Crítica: El príncipe (2019), de Sebastián Muñoz

El príncipe (Chile / Argentina / Bélgica – 2019)

Dirección: Sebastián Muñoz / Guion: Sebastián Muñoz, Luis Barrales, basado en la novela de Mario Cruz / Producción: Producción: Roberto Doveris, Marianne Mayer-Beckh, Nicolás Grosso, Federico Sande Novo, Griselda González Gentile, Mark Leonard Rees / Fotografía: Enrique Stindt / Montaje: Danielle Fillios / Música original: Ángela Acuña / Intérpretes: Alfredo Castro, Juan Carlos Maldonado, Gastón Pauls, Lucas Balmaceda, Cesare Serra, Sebastián Ayala, Jose Antonio Raffo / Duración: 95 minutos.

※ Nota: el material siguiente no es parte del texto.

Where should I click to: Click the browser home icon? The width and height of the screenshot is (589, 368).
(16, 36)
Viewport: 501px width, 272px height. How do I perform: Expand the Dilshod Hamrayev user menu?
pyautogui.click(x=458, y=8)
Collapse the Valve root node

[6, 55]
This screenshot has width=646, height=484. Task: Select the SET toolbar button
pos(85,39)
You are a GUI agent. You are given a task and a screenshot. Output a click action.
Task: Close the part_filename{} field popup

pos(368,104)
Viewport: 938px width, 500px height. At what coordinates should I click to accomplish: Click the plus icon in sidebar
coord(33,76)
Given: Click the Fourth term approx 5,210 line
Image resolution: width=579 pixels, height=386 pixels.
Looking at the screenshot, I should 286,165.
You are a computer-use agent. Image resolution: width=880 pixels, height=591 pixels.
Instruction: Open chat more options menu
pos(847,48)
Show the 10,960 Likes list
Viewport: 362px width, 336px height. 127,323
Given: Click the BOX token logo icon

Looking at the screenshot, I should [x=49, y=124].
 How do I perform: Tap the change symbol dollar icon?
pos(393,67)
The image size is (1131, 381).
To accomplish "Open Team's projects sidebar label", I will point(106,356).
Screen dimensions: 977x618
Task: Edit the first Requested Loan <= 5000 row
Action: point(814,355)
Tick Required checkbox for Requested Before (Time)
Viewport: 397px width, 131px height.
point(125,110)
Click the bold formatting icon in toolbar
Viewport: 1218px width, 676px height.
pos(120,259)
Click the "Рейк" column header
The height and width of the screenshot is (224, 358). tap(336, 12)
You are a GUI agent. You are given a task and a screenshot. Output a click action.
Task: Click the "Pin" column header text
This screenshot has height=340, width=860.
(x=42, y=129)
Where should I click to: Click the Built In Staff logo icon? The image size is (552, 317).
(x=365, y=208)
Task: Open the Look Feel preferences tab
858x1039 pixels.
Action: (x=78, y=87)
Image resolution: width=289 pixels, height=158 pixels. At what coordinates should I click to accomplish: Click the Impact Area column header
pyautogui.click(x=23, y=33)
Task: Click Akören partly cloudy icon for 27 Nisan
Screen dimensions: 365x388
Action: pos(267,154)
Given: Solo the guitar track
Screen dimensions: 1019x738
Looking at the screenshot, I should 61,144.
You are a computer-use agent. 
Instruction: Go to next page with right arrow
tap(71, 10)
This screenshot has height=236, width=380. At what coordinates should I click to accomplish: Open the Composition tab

Jaime (Juan Carlos Maldonado) llega a la cárcel con la cola entre las patas después de asesinar a sangre fría a su amigo el Gitano, en un ataque de celos por haberlo visto bailar con otro. Jaime es un animal indefenso metido en un terreno salvaje y ajeno a su mundillo adolescente. En la celda conoce a un grupo liderado por “El Potro” (Alfredo Castro), un antiguo convicto, conocido entre los pasillos, con quien establecerá una intensa relación ordenada por la lealtad y el padrinazgo. Con el tiempo, lo incontrolable de la pasión irá carcomiendo los bordes y el rol de cada uno en esa relación de poder sufrirá un enroque. Si en principio “El Potro” ocupa el papel de ese padre que educa a su hijo a los golpes, una vez que Jaime –ahora bautizado como “El Príncipe”- entiende que su belleza (una belleza puramente física, narcisista y vacía) puede ser un arma tan o más poderosa que los años de antigüedad en la prisión, las cosas empiezan a cambiar y los celos, el despecho, la posesión del otro, se vuelven una moneda que va pasando de mano en mano hasta quedar manchada con sangre. En este punto, no deja de ser llamativo como la violencia pareciera ser el único combustible capaz para la construcción de una relación entre hombres. Lo mismo ocurre con el sexo. Hay una insistencia por parte del director Sebastián Muñoz en mostrar lo genital que termina no solo alejándolo de cualquier intento de erotismo sino acercándolo al morbo más llano. Por ejemplo, una de las únicas apariciones en escena que tienen los guardia cárceles los muestra introduciéndole a un personaje una cachiporra en el culo.

La atención que le brinda el director al vínculo entre los dos protagonistas -un vinculo intenso, tóxico y evidentemente necesario para el autodescubrimiento de la sexualidad del pequeño efebo- lo beneficia a la hora de concentrarse en lo que quiere contar. No hay motines, no hay peleas en los comedores, los patios, ni en las duchas y cuando estos roces aparecen están siempre atravesados por un impulso amoroso, pasional o de despecho. Incluso, uno podría pensar que la cárcel consiste en apenas una celda, un pasillo y un baño donde se alojan solo prisioneros homosexuales. En este sentido, no hay dudas de que El Príncipe como drama carcelario (porque además de eso es también una coming of age, una buddy movie y un melodrama) explota al máximo la cuestión de la asfixia. Una vez que Jaime cae preso, el exterior desaparece por completo. Apenas la voz de un noticiero radial nos ubica en tiempo y espacio: Chile, principios de los años 70, meses antes de la asunción de Salvador Allende. Los cuerpos se mueven entre las sábanas, las pieles se pegan bajo el agua de las duchas, los presos se amontonan en los cuartos como si no hubiese espacio para todos. Hay encierro y mucho, tanto que hasta parece posible sentir el olor. Así es como una vez que Jaime cae preso, la película jamás saldrá de esas paredes. Y si pretende hacerlo estará obligada a interrumpir sí o sí el presente del relato a través de una serie de flashbacks caprichosamente insertados (nunca se sabe si son recuerdos del protagonista o se lo está contando a alguien) que explican cómo este joven sediento, confundido y guiado por su instinto más profundo y animal, degolló con una botella partida a su mejor amigo para terminar convirtiéndose en un príncipe sin corona, ni territorio, pero con la seguridad de ser propietario de sí mismo.